**Bereitgestellter Auszug**
____________________

Bei UMTS- und besonders im GSM 1800 - Band traten hingegen in Fällen, in denen das Headset-Kabel nicht in einem geringen Abstand entlang des Körperrumpfes geführt wurde, Erhöhungen der maximalen SAR10g-Werte im Kopfbereich um Faktoren bis zu 2,5 auf (verglichen mit dem Betrieb des jeweiligen Telefons im gleichen Frequenzband direkt am Ohr bzw. Kopf). Dieser Effekt war im GSM1800-Band bei allen drei Headsets und bei beiden untersuchten Mobiltelefonen zu beobachten. Im UMTS-Band trat der Effekt nur in der Kombination eines Telefons mit zwei der drei Headsets auf und war weniger deutlich ausgeprägt (Erhöhung ca. nur um Faktor 1,3). Situationen, in denen das Kabel nicht nahe entlang des Körperrumpfes verläuft, können in der Praxis auftreten, wenn das Mobiltelefon mit einem angeschlossenen kabelgebundenen Headset während des Telefonats nicht direkt am Körper getragen, sondern z. B. auf dem Schreibtisch abgelegt wird. Da die normgerecht für den Betrieb der Mobiltelefone am Kopf ermittelten maximalen SAR10g-Werte im GSM 1800- und UMTS - Band verglichen mit den Werten im GSM 900-Band relativ gering sind, ist trotz der bis zu 2,5-fachen Erhöhung mit dem beobachteten Effekt bei den hier untersuchten Handymodellen keine Überschreitung der Grenzwerte verbunden. Wird das Kabel nahe am Körperrumpf entlang geführt ergeben sich ähnlich wie für das GSM 900-Band auch für das GSM 1800- und das UMTS - Band Reduktionen der maximalen SAR10g-Werte im Kopfbereich. Hierbei wurden je nach Kombination Handy/Headset und je nach konkretem Kabelverlauf messtechnisch Reduktionsfaktoren zwischen 1,2 und 372 gefunden. Für das GSM 900-Band lagen die Werte zwischen 2,8 und 251.

Der insgesamt höchste SAR10g-Wert im Bereich der Ohrhörer wurde in diesem Projekt mit 0,33 W/kg gemessen. Die numerischen Untersuchungen an anatomisch korrekten Kopfmodellen bestätigen die Größenordnung (0,37 W/kg).

____________________

**Datenauszug**
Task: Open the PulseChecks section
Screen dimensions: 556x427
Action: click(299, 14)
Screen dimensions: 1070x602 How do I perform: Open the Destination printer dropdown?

____________________

**Aufgabe**
Schreib den Text über SAR-Werte beim Telefonieren mit kabelgebundenem Headset im Anschluss an seinen letzten Satz weiter.

**Erwartete Antwort**
Beim simulierten Betrieb eines Mobiltelefons am Körperrumpf ergaben sich in Abhängigkeit von der Orientierung des Telefons zur Körper- bzw. Phantomoberfläche deutlich (bis zu Faktor 15) unterschiedliche SAR10g-Werte im Körperrumpf bzw. in dem zu Messzwecken verwendeten homogenen Flachphantom. Der insgesamt höchste SAR10g-Messwert trat bei dem simulierten Betrieb eines Mobiltelefons mit der Rückseite zum Körper auf. Mit 3,2 W/kg lag dieser Wert über dem empfohlenen maximalen SAR10g-Wert von 2,0 W/kg. Zusätzlich trat erwartungsgemäß eine deutliche Abhängigkeit der SAR-Werte von der Entfernung des Mobiltelefons zum Körper auf.

Durch den Anschluss eines Headsets an ein am Rumpf betriebenes Mobiltelefon veränderten sich die maximalen SAR10g-Werte im Rumpf verglichen mit der Situation ohne Headset trotz einer für die Exposition anzunehmend ungünstigen Kabelführung [hohe Kopplung] in den meisten Fällen nur wenig. Wenn die Telefone mit der Rückseite zum Körper betrieben wurden, verringerten sich die maximalen SAR10g-Werte durch den Anschluss des Headsets tendenziell etwas, ansonsten erhöhten sie sich durch den Anschluss eher leicht. Dies konnte sowohl bei den Messungen wie auch bei den Simulationsrechnungen beobachtet werden. Unterschiedliches Verhalten wurde z. T. hinsichtlich der beiden anatomischen Körpermodelle, der jeweiligen Sendefrequenzen (900 / 1800 / 1950 MHz) und der Trageposition (Hemd- / Hosentasche) beobachtet, so dass weitergehende, generell gültige Aussagen aus diesen Untersuchungen kaum abzuleiten sind. So erhöhte sich in einem Fall (UMTS, Vorderseite des Mobiltelefons zum Körper ausgerichtet, Hosentaschenposition, Körpermodell "Billie") der maximale SAR10g-Wert im Rumpf von vorher 0,5 W/kg auf 1,1 W/kg, während er in dem anderen Körpermodell mit 0,7 W/kg beinahe konstant blieb.

Der Abschlussbericht liegt zum Download als PDF-Datei (4.076 KB) bereit.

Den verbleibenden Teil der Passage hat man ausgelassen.